His research has been intensive and his material is rich and plentiful. He starts with John Hunter, the Scottish farmer’s son who changed surgery from a trade into a science. Hunter became fascinated with venereal diseases, probably because so many of his patients had them. (James Boswell ‘had 19 or more bouts of gonorrhoea without learning his lesson’.) Hunter believed that gonorrhoea and syphilis couldn’t occupy one body at the same time, so must be different phases of the same disease.

On whom could he test this radical (and wholly incorrect) hypothesis? You’ve guessed it. So Hunter cut incisions in his own penis and inserted someone else’s gonorrhoeic discharges into it.

Unfortunately Hunter had also given himself syphilis, and took mercury to cure himself, which made him equally, but differently, ill. This is all in chapter one, by the way. There is much more to come.

Surgeons, of course, needed analgesics for their patients, but there weren’t any. A Japanese surgeon spent 20 years testing different combinations of plant extracts on animals, seeking one that dulled pain without dangerous side effects. In 1804, he thought he had found it, and tried the compound on his wife. She went blind.

Meanwhile, in England, medics were inhaling every gas and combination of gases they could find. The 21-year-old Humphrey Davy tried nitrous oxide, and realised that it nullified the pain from his emerging wisdom teeth. But he also noticed that it made you feel just great, and would be a wow at parties. He swiftly forgot about its analgesic qualities, and no one else thought of using it as a practical painkiller for another 40 years.

These tales are variously heroic, absurd, astounding, revolting and highly entertaining. In the 19th century Frank Buckland, son of the Dean of Winchester, kept a vast menagerie of imported animals, partly to see how good they were to eat. When he heard that a panther had died at the zoo, he asked for samples. They dug it up and sent him some, which tasted horrible. In an abandoned fort on an island in the Gulf of Finland, a Romanov prince set up a laboratory to study plague and develop a vaccine. ‘Two scientists died after being accidentally infected. The incineration of their bodies contributed to the in-house heating.’

Over a period of six years an American radiologist named George Storer deliberately tested the effects of radium on his own body. He later needed several amputations and more than 100 skin grafts. Before his premature death he said, ‘A few dead or crippled scientists do not weigh much against a useful fact.’ Or, as Nelson puts it, ‘Curiosity has killed more than cats.’

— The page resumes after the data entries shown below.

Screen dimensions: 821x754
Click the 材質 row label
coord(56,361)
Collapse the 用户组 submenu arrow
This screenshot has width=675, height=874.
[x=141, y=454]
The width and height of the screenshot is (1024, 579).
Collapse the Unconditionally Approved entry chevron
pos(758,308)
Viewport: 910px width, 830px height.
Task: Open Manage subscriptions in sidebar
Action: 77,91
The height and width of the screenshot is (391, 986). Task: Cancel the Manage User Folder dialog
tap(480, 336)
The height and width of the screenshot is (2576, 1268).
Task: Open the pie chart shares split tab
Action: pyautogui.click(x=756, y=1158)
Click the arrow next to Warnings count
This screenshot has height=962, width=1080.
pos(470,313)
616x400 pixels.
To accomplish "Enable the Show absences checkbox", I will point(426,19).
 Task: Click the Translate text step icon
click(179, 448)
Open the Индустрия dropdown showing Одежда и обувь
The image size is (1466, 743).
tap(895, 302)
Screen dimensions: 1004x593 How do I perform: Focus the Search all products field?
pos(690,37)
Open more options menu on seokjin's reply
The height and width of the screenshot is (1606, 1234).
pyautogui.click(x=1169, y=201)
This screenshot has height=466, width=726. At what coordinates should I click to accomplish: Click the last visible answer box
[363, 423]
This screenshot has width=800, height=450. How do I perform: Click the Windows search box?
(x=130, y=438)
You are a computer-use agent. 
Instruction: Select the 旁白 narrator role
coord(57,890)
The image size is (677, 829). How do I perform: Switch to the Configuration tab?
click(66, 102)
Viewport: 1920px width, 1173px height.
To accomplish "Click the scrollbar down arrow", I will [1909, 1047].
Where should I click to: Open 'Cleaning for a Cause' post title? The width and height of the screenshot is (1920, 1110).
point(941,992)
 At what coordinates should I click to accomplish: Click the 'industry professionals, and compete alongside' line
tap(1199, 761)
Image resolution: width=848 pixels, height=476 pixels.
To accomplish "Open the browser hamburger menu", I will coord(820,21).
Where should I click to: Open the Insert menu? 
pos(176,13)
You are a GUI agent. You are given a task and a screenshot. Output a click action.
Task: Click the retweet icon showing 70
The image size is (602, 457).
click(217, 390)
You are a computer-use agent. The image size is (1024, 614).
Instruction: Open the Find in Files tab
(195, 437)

This book may not be for the squeamish or the very gentle of disposition: sentences like ‘It was not a pleasant way to die’ crop up frequently. But you soon come to share Nelson’s admiration for these crazed men and women — people like Dr Claude Barlow, an American missionary in China who became fascinated by blood flukes, hideous flatworms that gave rise to schistosomiasis or ‘big belly’, once the second most common disease in the world. Flukes spend some of their lifespan in freshwater snails, and Dr Barlow wanted to know whether American snails would be susceptible. He tried exporting some but they all died in transit. So he infected himself with flukes, flew home, and for 18 months endured horrendous pain, passing 12,000 fluke eggs a day (and unable to sleep because he had to urinate every 20 minutes). The cure, injections with toxic antimony, damaged his heart and he was too weak to carry out his experiment. Instead, a colleague tried to infect American snails with flukes. The experiment didn’t work.